Here is an idea for parameterizing semiempirical energies based on the connectivity-based hierarchy (CBH) approach I have written about earlier.

Most semiempirical methods are based on some ab initio ansatz and for the NDDO-based methods such as PM6 that ansatz is minimal basis set HF. These NDDO methods are parameterized (in part) by the minimizing the difference between computed and experimental heats of formation (HOF, although here I'll use G4 heats of formation since I have them handy).

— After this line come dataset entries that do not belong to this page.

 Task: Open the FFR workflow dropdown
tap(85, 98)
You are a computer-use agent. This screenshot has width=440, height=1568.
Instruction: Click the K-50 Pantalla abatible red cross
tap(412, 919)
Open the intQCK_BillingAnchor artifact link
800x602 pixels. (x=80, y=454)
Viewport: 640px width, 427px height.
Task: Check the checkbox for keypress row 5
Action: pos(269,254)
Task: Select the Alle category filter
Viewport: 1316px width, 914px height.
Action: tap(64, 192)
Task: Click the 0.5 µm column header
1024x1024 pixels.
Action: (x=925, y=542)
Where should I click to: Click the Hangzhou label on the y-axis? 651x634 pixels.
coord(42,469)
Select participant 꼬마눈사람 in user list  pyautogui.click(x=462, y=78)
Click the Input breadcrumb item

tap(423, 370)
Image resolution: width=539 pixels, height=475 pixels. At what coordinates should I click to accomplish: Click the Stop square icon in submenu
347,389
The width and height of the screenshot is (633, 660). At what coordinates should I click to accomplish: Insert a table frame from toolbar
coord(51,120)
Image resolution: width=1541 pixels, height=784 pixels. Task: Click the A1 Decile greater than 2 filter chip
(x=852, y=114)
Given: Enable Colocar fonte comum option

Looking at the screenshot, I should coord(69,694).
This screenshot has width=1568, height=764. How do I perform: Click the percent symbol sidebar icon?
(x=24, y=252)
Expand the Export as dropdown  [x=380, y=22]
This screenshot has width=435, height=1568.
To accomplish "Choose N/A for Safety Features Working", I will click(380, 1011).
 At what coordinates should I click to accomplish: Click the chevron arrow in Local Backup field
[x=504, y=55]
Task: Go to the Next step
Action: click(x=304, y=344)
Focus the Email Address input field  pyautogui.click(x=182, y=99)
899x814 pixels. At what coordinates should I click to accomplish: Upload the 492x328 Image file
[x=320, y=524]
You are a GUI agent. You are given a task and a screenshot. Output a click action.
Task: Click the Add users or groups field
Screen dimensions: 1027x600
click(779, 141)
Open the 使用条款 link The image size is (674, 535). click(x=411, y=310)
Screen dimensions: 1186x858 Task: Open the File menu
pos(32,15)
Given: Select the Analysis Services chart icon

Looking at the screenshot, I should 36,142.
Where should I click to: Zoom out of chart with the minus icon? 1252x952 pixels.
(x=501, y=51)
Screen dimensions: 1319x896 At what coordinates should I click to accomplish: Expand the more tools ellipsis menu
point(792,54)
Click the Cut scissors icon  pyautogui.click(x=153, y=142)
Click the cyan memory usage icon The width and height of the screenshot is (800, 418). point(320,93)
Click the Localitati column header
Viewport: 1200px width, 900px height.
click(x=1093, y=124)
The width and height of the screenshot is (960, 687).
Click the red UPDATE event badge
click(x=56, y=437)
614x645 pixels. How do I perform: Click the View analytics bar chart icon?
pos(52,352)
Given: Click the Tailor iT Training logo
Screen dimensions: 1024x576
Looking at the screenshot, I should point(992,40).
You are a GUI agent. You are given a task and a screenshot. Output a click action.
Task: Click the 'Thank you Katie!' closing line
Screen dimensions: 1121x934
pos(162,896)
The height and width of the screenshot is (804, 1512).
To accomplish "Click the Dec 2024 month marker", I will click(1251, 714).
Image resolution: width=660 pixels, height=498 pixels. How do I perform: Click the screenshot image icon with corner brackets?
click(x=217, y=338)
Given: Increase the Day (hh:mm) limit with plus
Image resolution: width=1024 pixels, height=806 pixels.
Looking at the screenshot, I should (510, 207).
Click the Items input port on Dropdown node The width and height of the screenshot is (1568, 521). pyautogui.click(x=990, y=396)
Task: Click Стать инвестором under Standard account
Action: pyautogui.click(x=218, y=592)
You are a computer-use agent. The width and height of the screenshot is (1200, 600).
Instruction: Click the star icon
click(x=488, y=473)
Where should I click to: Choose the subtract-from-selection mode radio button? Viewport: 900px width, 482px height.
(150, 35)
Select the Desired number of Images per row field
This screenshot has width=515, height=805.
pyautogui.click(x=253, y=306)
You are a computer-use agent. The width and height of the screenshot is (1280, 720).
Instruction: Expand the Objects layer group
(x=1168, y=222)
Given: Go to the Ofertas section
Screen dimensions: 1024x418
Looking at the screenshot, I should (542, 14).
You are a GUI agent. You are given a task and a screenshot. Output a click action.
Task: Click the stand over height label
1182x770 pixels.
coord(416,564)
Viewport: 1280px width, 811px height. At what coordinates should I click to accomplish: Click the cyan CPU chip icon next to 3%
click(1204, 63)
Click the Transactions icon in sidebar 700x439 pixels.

The PM6 error for H$_2$, methane, ethane, and propane are 25.4, -5.6, -4.1, and -3.8 kcal/mol, where the error is defined as

$$ \text{Error} = \Delta H^\circ_{f,G4}-\Delta H^\circ_{f,SQM}$$

which is not too bad considering that the corresponding error for HF/STO-3G are 4.2, -10.8, -25.6, and -42.1 kcal/mol,

However, while the MUE for PM6 (9.7 kcal/mol) is considerably lower than that for HF/STO-3G (20.7 kcal/mol), the reaction enthalpy for 2 methane -> ethane + H$_2$ is considerably higher for PM6 (32.5 kcal/mol) than for HF/STO-3G (0.2 kcal/mol). Somehow, the error cancellation inherent in HF/STO-3G is lost when minimizing errors in heats of formation, which is perhaps not too surprising given that the parameterization has to decrease a considerable error for larger molecules (e.g. the HF/STO-3G error for neopentane is -79.8 kcal/mol).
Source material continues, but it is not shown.